SEDBUK Rating and Condensing - what do they mean?
SEDBUK is an acronym for 'Seasonal Efficiency of a Domestic Boiler in the UK'. The system was developed under the UK Government's energy efficiency best practice programme with the co-operation of boiler manufacturers and provides a basis for fair comparison of different models of boilers.
The SEDBUK rating is the average annual efficiency achieved in typical domestic situations, making sensible assumptions about climate, control, pattern of usage and other similar factors. The rating is calculated from laboratory tests together with other important factors such as boiler type, fuel used, ignition type, UK climate, boiler water content and typical domestic usage patterns. For estimating annual fuel running costs SEDBUK is a better guide than laboratory test results alone.

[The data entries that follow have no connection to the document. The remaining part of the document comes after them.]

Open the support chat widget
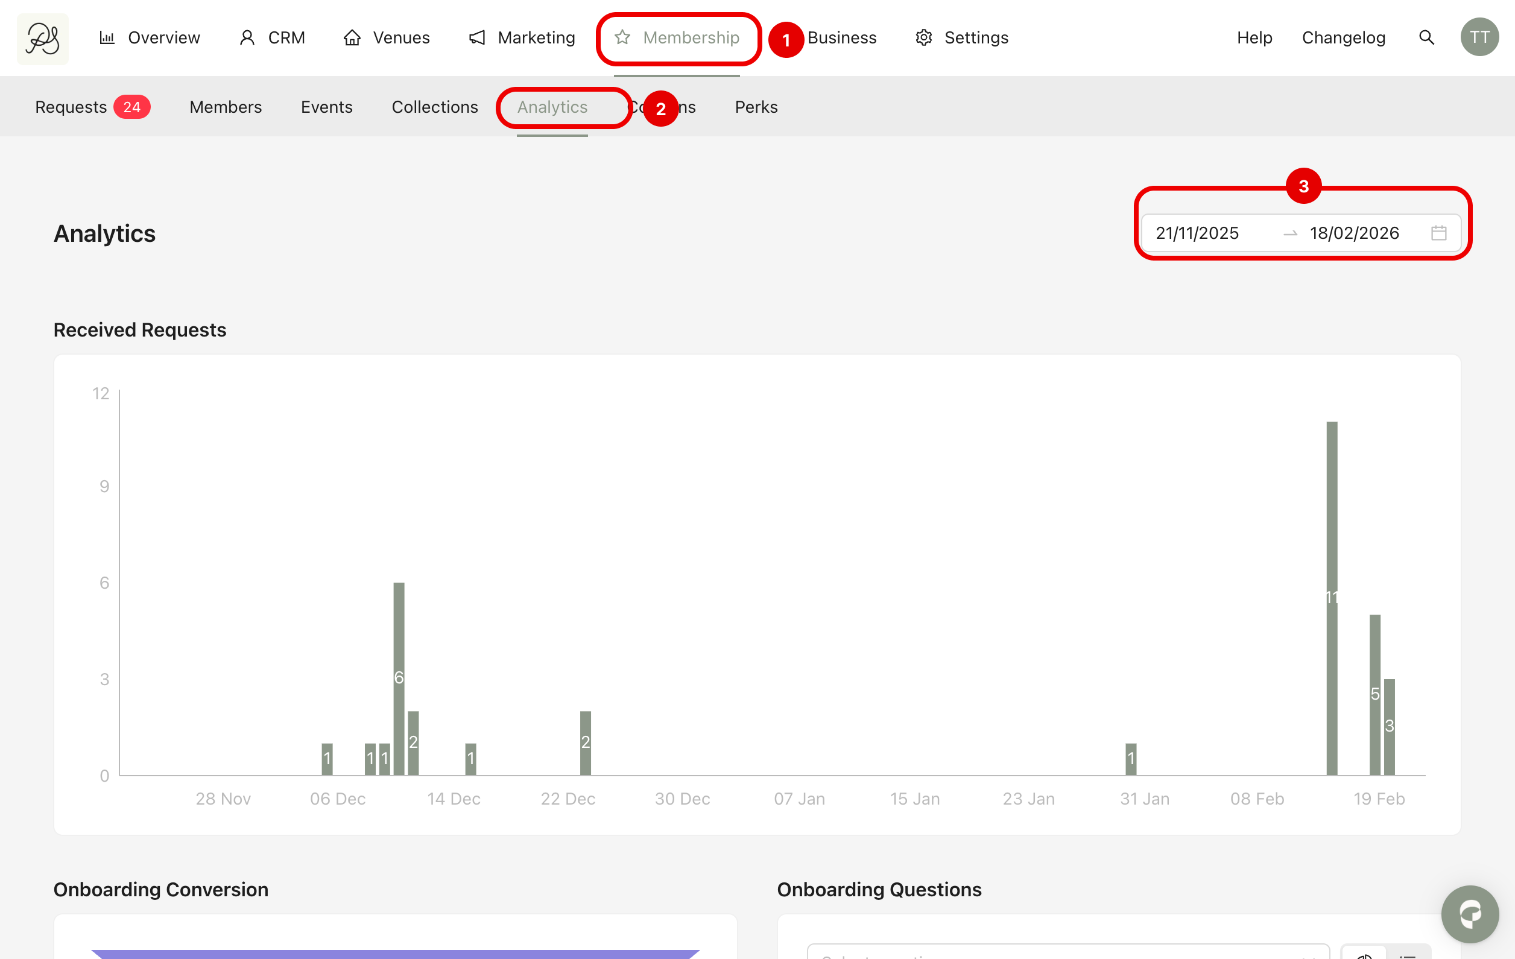 (x=1469, y=914)

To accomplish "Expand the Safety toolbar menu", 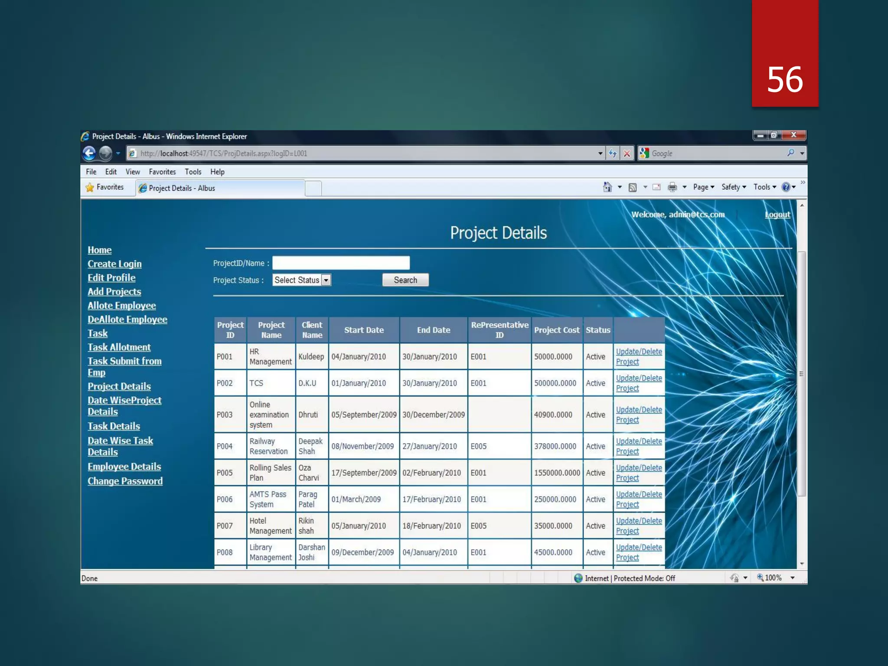I will tap(734, 187).
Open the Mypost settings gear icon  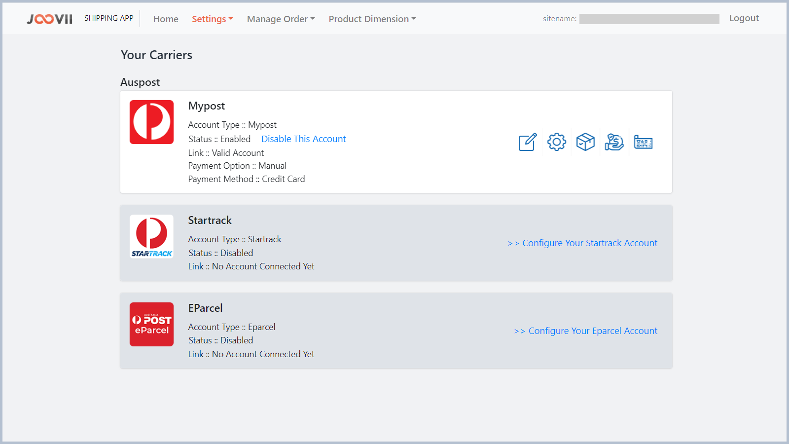556,142
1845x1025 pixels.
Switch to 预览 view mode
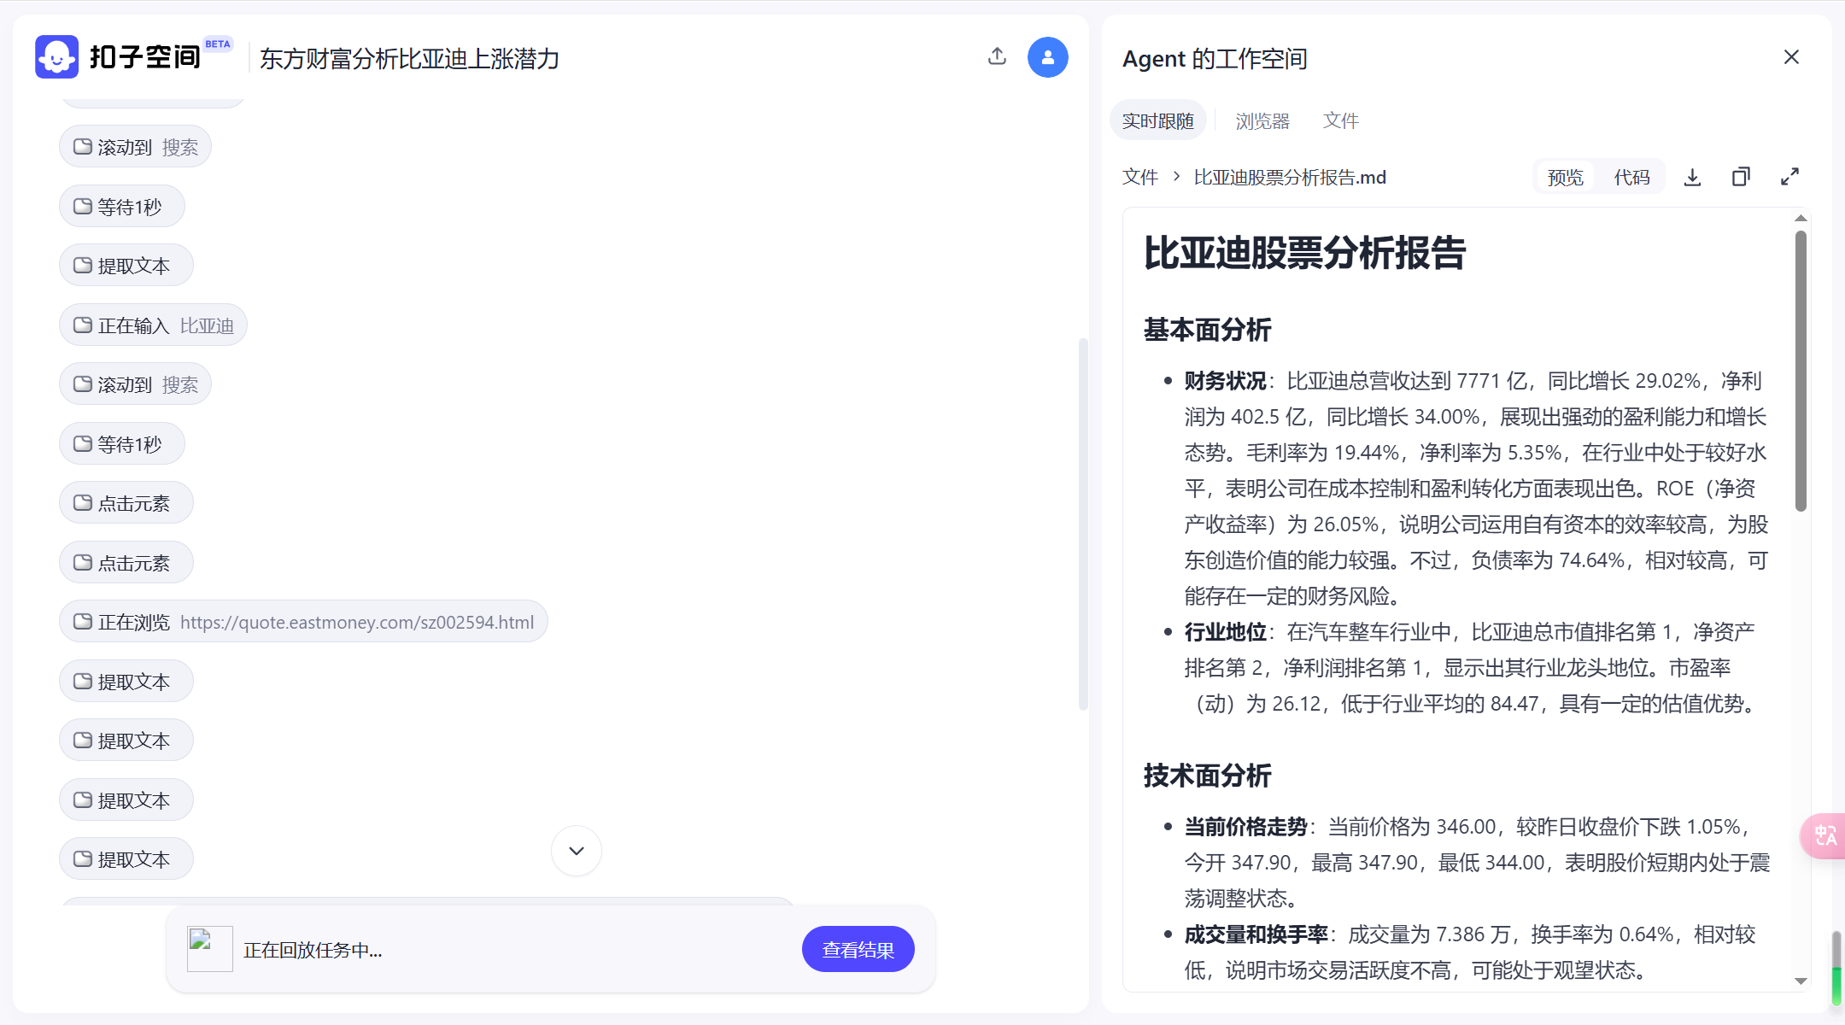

To establish the foundation calculations for SEDBUK test work took place over three years during which a theoretical seasonal efficiency model was developed. Experimental data was obtained from over 20 different boilers, supported by data collected from field trials in 99 homes to support these theoretical assumptions. This allowed fuel usage data (termed 'signature') to be related to efficiency test results supplied by manufacturers.
The boiler's performance is then scored which enables the boiler to be placed in a banding system using a scale from "A" to "G." "A" banded boilers being the most efficient and usually termed 'condensing' boilers.
The term 'condensing' is derived from the creation of condensation within the heat exchanger or flue. This liquid will need to be conveyed away to a drain via a plastic discharge pipe run by the installing engineer. When combustion of any kind takes place water vapour is always produced. In a 'standard efficiency' boiler the flue gas temperature is kept relatively high to avoid condensation and its related issues. But in a high efficiency boiler, so much of the heat produced in the combustion process is absorbed by the heat exchanger into the heating water and very little is wasted to the atmosphere via the flue, hence less fuel is burned to achieve the same results but the consequence is condensation which is dealt with in the appropriate manner.